UBC: McLaughlin, The Postcard Killer

My rating: 2 of 5 stars
McLaughlin has two problems:
(1) He has no idea of how to organize his facts to make a coherent and followable narrative. (Yes, o text editor, I know that "followable" isn't a real word. Hush.)
(2) He tries to present Hickey as a serial killer a la Jack the Ripper or Ted Bundy, and his evidence, while it doesn't disprove the idea, doesn't support it, either. He has a man who clearly murdered three people and who may have murdered god knows how many others. The police of Buffalo, Lackawanna, Boston, Cleveland, Whiting and pretty much every point in between had lists of unsolved murders and disappearances they wanted to question J. Frank Hickey about. But he didn't confess, and the only thing they actually had to go on was that he was the kind of person who would have done it, not any real evidence that tied him to any of the crimes.
So. J. Frank Hickey was a horrible little man who raped and murdered at least two children and then blamed it all on the demon rum. Oh and then started sending taunting postcards to the parents of his final victim, leading to the discovery of the child's body (concealed, like Francis Saville Kent, in the vault of an outhouse) and ultimately to the discovery of Hickey himself. The evidence of his life indicates that he was both a sociopath and an alcoholic. He committed his first murder in 1883, when he was eighteen (unlike the others, this one had an adult victim and was not sexually motivated). He spent his adult life drifting from job to job (he learned very quickly that it was much better to quit before his erratic behavior got him fired) and preying haphazardly on boys. His second confessed murder was in 1902 and the third in 1911. I absolutely 100% agree that it seems likely Hickey committed other murders that could never be pinned on him, but discussing him as if we know for a fact things we can only speculate about makes me suspicious and untrusting, like a mule faced with a tarpaulin.

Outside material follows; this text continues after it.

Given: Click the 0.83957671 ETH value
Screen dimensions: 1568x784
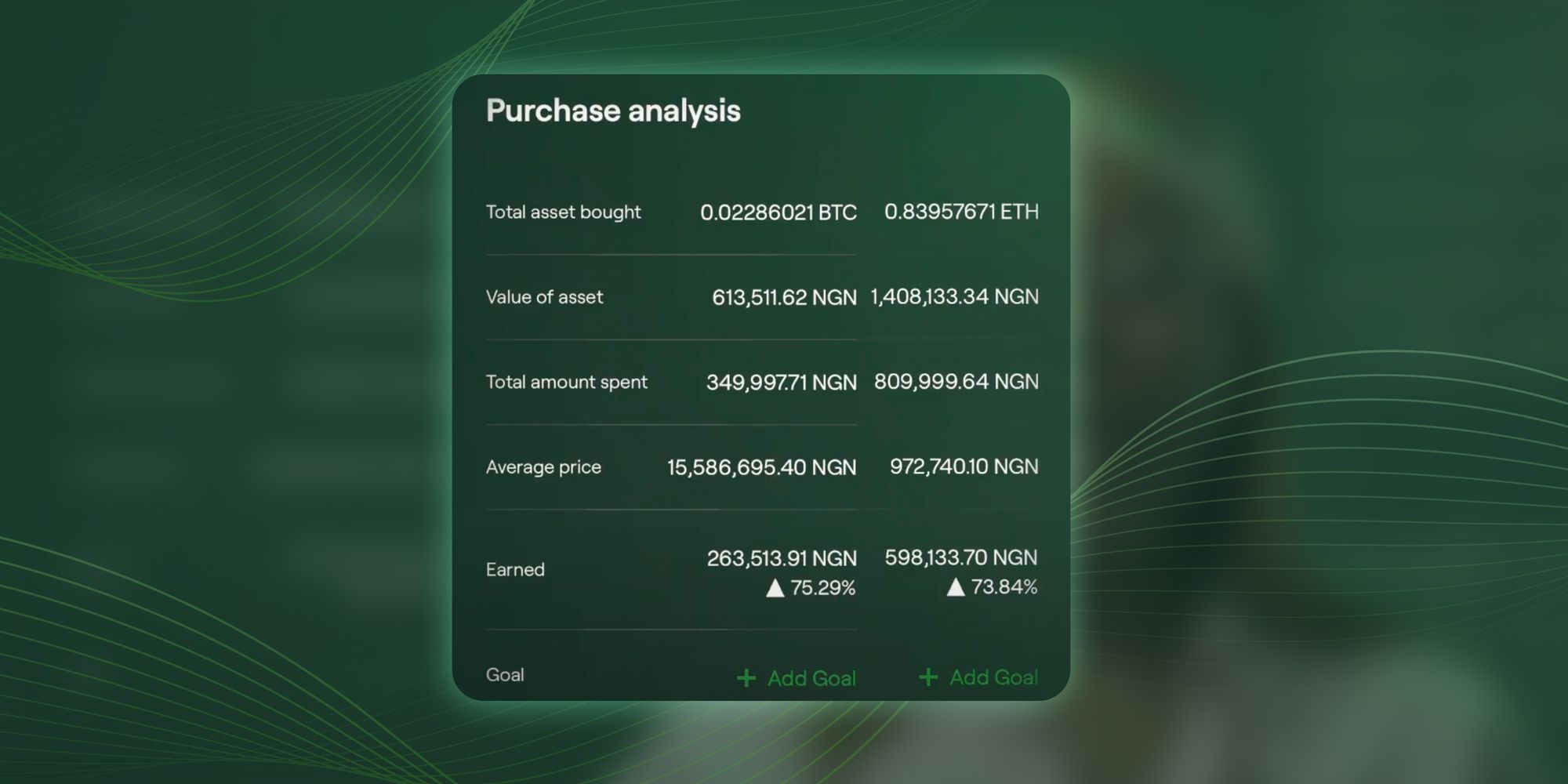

Hickey was not executed. The jury could not agree on whether he was sane or insane in the legal sense, and the judge, reprimanding them like a pack of schoolboys who'd broken a window pane and wouldn't 'fess up, told them pretty much flat out that he wouldn't dismiss them unless they reached a verdict. McLaughlin seems to feel that Judge Brown didn't mean it that way, but I read what the man actually said and I agreed with the jury: I do not feel justified in discharging you. It seems to me if you could consider with rational and common sense the logical phases, stripped of their undue excitement and passion, or anything preventing the application of the ordinary rules of common sense, that you ought to be able to agree. [...] It is too distressing a thing to send out to the world that a jury of Erie County could not agree in a case of this kind, and I am not going to send you out (McLaughlin 165). What recourse did the poor jury have? They battled grimly on, sane vs. insane, until someone suggested a compromise on second-degree murder. None of them believed in it, but they were all beaten down to the point of accepting it as a compromise.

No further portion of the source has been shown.